* **TO DO**
Rewrite the lines of every item below, swapping "Task" for "Instruction" and keeping everything else the same. Leave out the pictures.

* **LISTING**
_____

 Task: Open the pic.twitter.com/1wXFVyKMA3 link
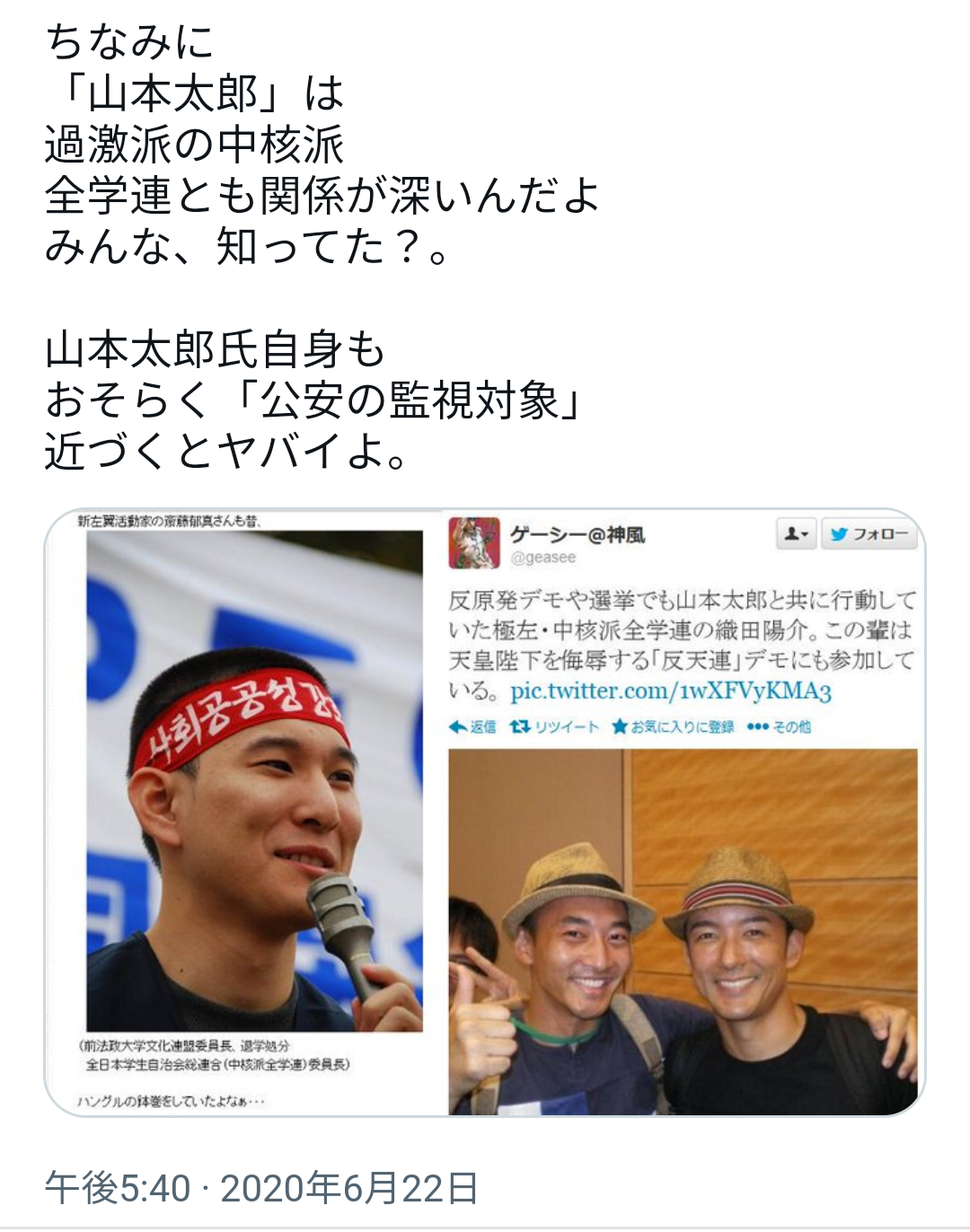[671, 691]
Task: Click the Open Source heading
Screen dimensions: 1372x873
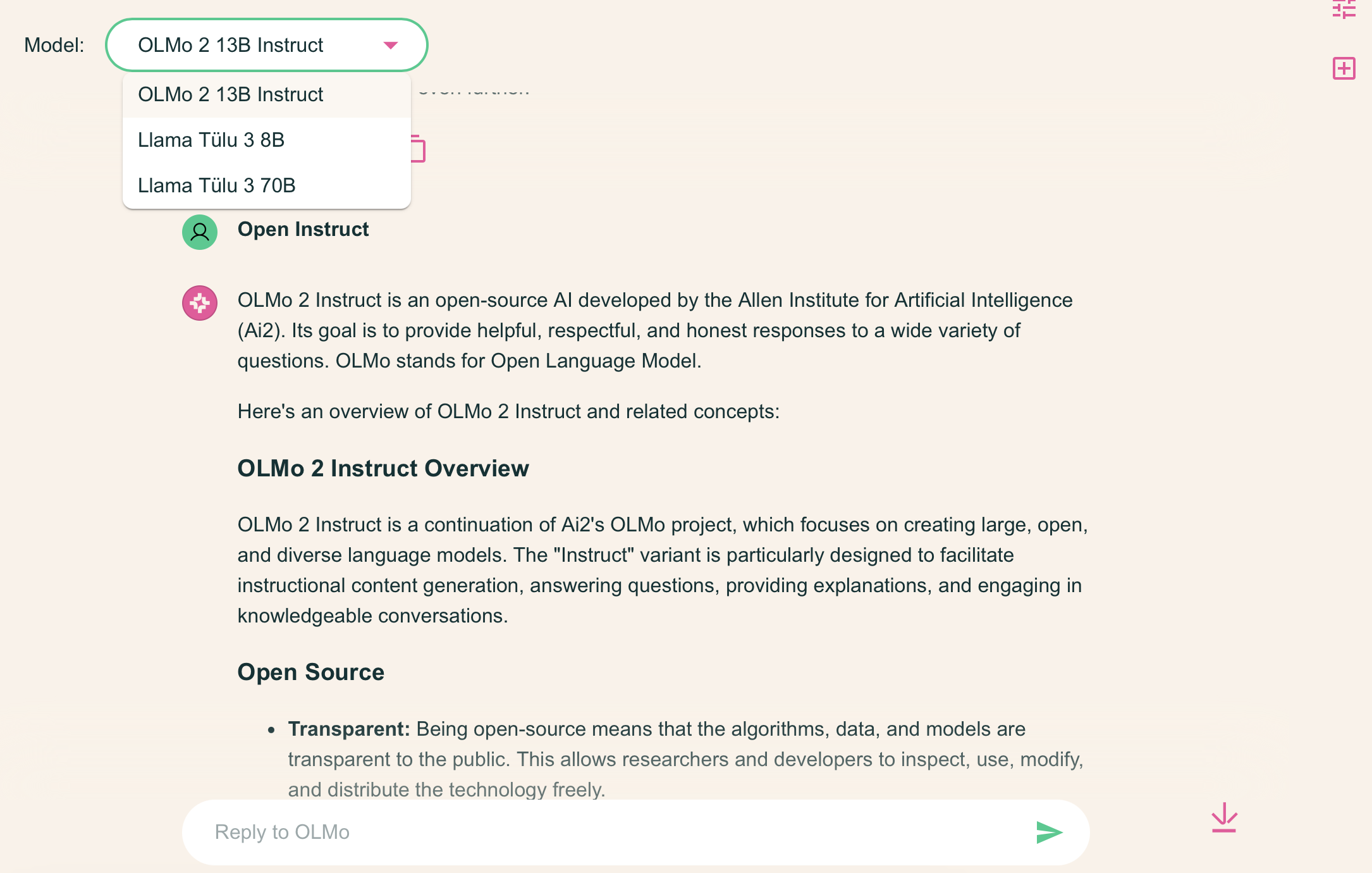Action: pyautogui.click(x=311, y=672)
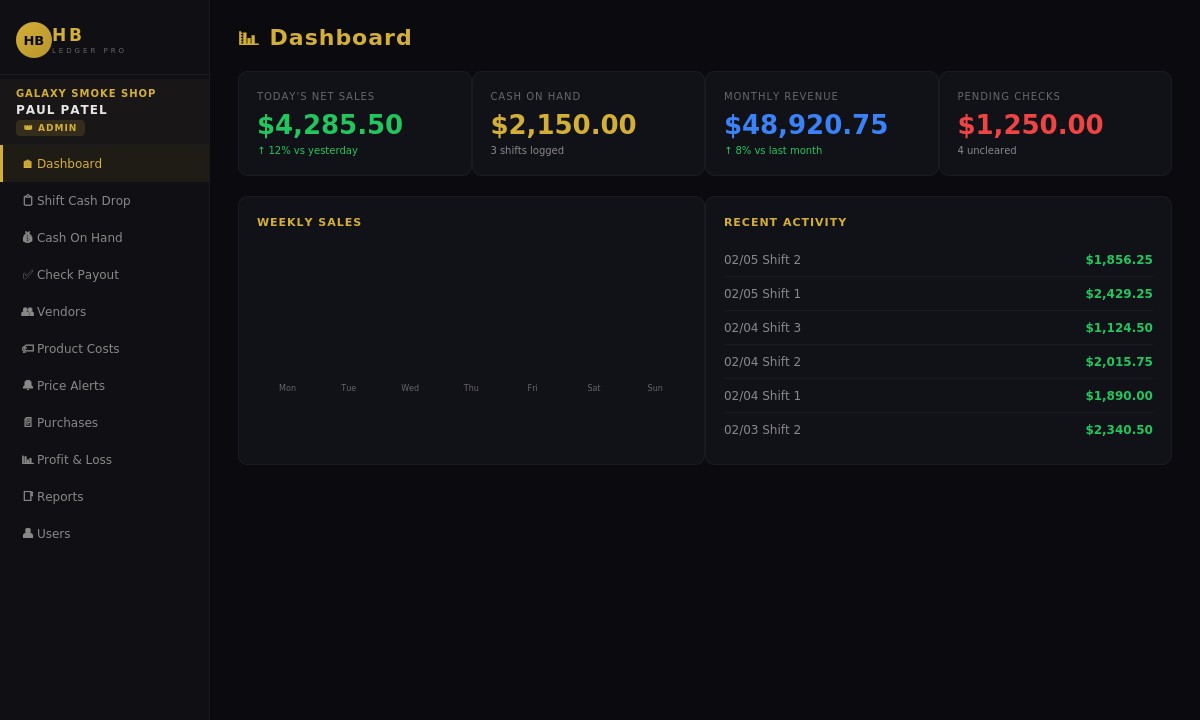Click the Weekly Sales panel title
Viewport: 1200px width, 720px height.
(x=309, y=222)
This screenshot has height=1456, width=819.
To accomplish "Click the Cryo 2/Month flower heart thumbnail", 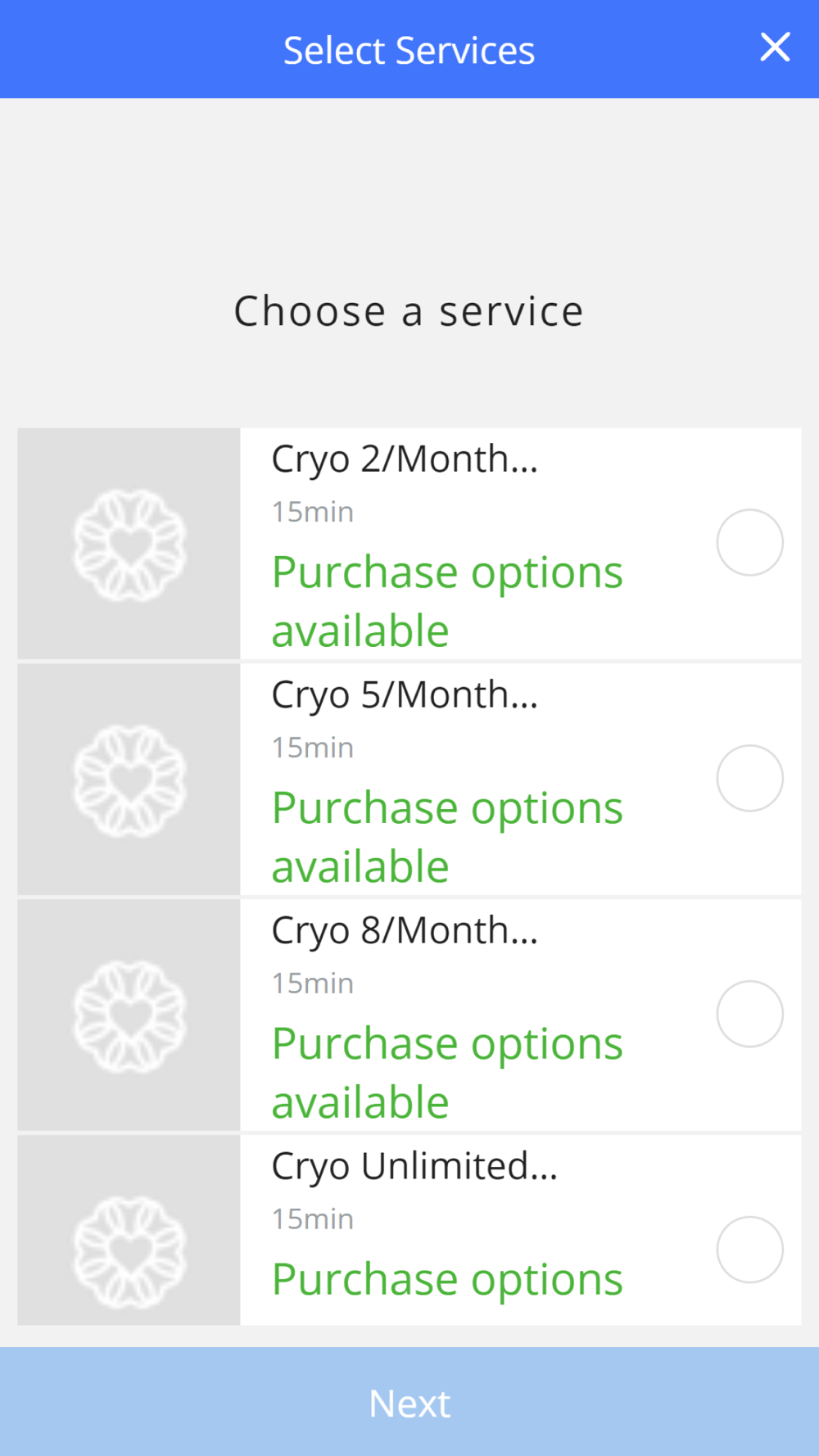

_____

* **SOLUTION TO THIS TASK**
 Instruction: Open the pic.twitter.com/1wXFVyKMA3 link
[671, 691]
Instruction: Click the Open Source heading
Screen dimensions: 1372x873
Action: pyautogui.click(x=311, y=672)
Click the Weekly Sales panel title
Viewport: 1200px width, 720px height.
(x=309, y=222)
This screenshot has height=1456, width=819.
To accomplish "Click the Cryo 2/Month flower heart thumbnail", 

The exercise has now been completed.